Knowing the two of have been married for 12 years and getting to know both of them over about 2 years, i can confidently say i love both of them and that i am only able to consider this cause i love them both.

My chief goal in all of this has been to do everything i can to make us 3 work (the new deal) without them separating. i dont want to lose either of them. thats my main selfish desire. and if stepping out was a solution to keep them together, i would do so. no matter how much it would hurt.
As Ryston pointed out though, that would probably not solve anything in the long run, the door has been opened, and the issue is now there, whether im around or not.

I cant stress how sorry I am for the part ive played in this. When i was told polyamory was something they had discussed through the course of their marriage, it filled me with so much hope that my own feelings wouldnt have to be bottled up anymore. I wish she didnt give the ultimatum words and i told her as much as well. And she definitely should have talked to ryston before confessing to me. As it is now, im in this all the way, no matter how weird it gets and arguments and stress i have to be involved in. i want to help them both in any way i can.
# # # #
▶ Tasks to carry out:
**a)** Reproduce the part of the post about the relationship that begins with "As Ryston pointed" and ends after "any way i can.".
**b)** Carry on the post about the relationship from its last sentence.
The lines after this aren't needed.

Collected data entries
# # # #
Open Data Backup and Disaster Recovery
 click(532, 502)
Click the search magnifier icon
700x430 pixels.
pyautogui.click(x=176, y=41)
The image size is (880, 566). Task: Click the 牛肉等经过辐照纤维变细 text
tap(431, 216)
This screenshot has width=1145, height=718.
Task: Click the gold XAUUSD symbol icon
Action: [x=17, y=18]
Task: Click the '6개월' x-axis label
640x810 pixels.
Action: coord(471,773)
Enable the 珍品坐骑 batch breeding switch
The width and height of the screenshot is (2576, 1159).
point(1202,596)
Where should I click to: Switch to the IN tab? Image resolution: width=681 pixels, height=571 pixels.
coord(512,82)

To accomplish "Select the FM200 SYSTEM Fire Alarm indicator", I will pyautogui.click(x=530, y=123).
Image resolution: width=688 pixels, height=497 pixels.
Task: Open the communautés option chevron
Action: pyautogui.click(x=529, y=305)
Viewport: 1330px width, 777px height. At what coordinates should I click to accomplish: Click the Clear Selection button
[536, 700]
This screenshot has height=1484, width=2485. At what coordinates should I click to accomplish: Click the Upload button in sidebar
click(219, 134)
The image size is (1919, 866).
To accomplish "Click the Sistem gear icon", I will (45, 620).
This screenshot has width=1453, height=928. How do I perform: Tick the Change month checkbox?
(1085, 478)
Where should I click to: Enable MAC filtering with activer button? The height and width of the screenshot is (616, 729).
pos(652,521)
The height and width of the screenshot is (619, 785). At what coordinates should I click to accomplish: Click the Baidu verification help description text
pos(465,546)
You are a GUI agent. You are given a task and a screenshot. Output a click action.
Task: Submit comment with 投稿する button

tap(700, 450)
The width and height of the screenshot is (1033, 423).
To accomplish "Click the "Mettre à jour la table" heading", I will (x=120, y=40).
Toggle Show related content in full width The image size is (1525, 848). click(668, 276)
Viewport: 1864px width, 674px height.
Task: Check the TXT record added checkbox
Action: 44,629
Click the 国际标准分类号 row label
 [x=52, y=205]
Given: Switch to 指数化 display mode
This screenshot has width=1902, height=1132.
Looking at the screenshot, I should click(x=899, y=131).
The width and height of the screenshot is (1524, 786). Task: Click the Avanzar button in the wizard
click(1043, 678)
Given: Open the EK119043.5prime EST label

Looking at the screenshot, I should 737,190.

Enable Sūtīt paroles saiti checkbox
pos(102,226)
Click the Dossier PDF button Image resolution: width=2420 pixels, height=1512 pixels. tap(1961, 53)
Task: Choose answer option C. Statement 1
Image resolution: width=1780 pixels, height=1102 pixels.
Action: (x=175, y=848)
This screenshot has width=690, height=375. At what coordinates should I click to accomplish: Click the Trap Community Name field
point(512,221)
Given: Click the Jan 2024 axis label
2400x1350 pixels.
# # # #
▶ Expected results:
**a)**
As Ryston pointed out though, that would probably not solve anything in the long run, the door has been opened, and the issue is now there, whether im around or not.

I cant stress how sorry I am for the part ive played in this. When i was told polyamory was something they had discussed through the course of their marriage, it filled me with so much hope that my own feelings wouldnt have to be bottled up anymore. I wish she didnt give the ultimatum words and i told her as much as well. And she definitely should have talked to ryston before confessing to me. As it is now, im in this all the way, no matter how weird it gets and arguments and stress i have to be involved in. i want to help them both in any way i can.

**b)**
 
Neither does this unconditional love thing. Are you white knighting?

Galagirl
Jesus titty-fucking Christ talk about TIL.

Thank you that's... where I should probably start the conversation with a therapist. I have been independently identifying the pitfalls of this behavior pattern and trying to self correct when there's an entire profile for it.

EDIT: Ya the more I read that's... me. Not every single detail but it's a laundry list of things I do or did and got better about, and there's a lot more on the still 'do' side. :( I thought I was doing a better job of managing this than that.

Damn.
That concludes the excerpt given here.